TOM CRUISE: *cough cough*
S.T.E.: 5 minutes remaining!
TOM CRUISE: *cough cough*
SUSPICIOUS BAD GUY: Need a lozenge, sir?
S.T.E.: 34 minutes remaining!
TOM CRUISE: *COUGH COUGH*
(shot of S.T.E. playing solitaire)
SUSPICIOUS BAD GUY: ??
TOM CRUISE: (shoots bad guy)
S.T.E.: Next time I am totally disabling Norton’s.
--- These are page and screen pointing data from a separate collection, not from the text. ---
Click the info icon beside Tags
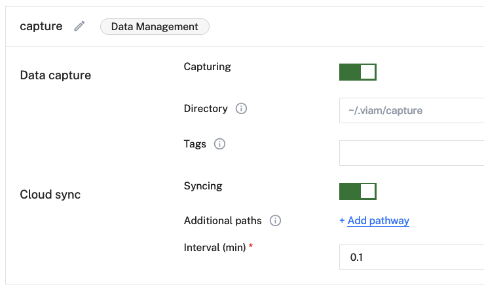The height and width of the screenshot is (291, 484). tap(220, 144)
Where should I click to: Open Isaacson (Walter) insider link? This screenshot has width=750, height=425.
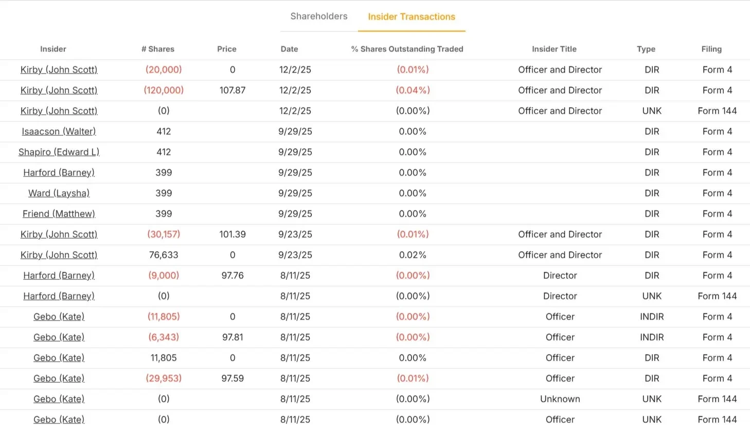(x=59, y=131)
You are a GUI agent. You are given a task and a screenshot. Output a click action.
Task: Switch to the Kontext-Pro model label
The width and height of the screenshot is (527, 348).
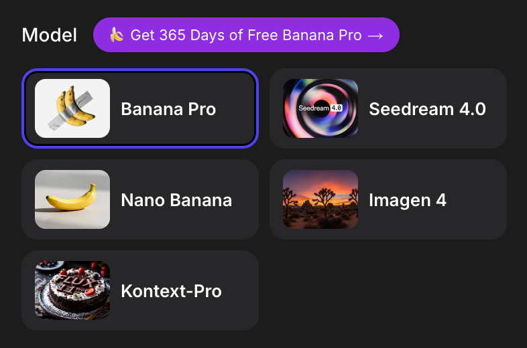point(171,291)
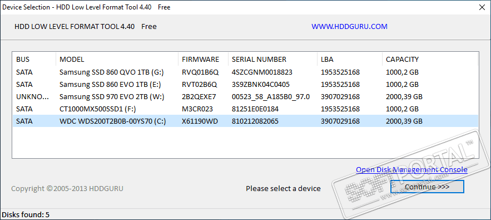Viewport: 491px width, 220px height.
Task: Select the Samsung SSD 860 QVO 1TB row
Action: tap(246, 72)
But the movie was still pretty fun anyway, and my favorite part is kind of a spoiler, so if you don’t want to know I suggest you stop reading because this is a SPOILER INVOLVING HOW NONE OF THE SIDEKICKS DIE ALERT coming up. For your internet convenience, I have separated the spoiler from the rest of the text with the following spacing lines:
** SPOILER INVOLVING HOW NONE OF THE SIDEKICKS DIE ALERT **
** SPOILER INVOLVING HOW NONE OF THE SIDEKICKS DIE ALERT **
** SPOILER INVOLVING HOW NONE OF THE SIDEKICKS DIE ALERT **
** SPOILER INVOLVING HOW NONE OF THE SIDEKICKS DIE ALERT **
So it turns out, and this will really REALLY shock you, that none of the sidekicks die.
** END SPOILER ALERT **
In most action movies, you know perfectly well that the hero, the love interest, the black guy, and the dog are totally untouchable, so you get to worry about the fate of all the white male extras, who are expendable. Well, in this movie, for perhaps the first time ever, they all survive! Isn’t that amazing?
So I give this movie 2 thumbs up. Quite the hurrah, with hopefully many more hurrahs to come. With luck, some of them might even be in C-File form. Hope you’re having a fun, soy-free summer!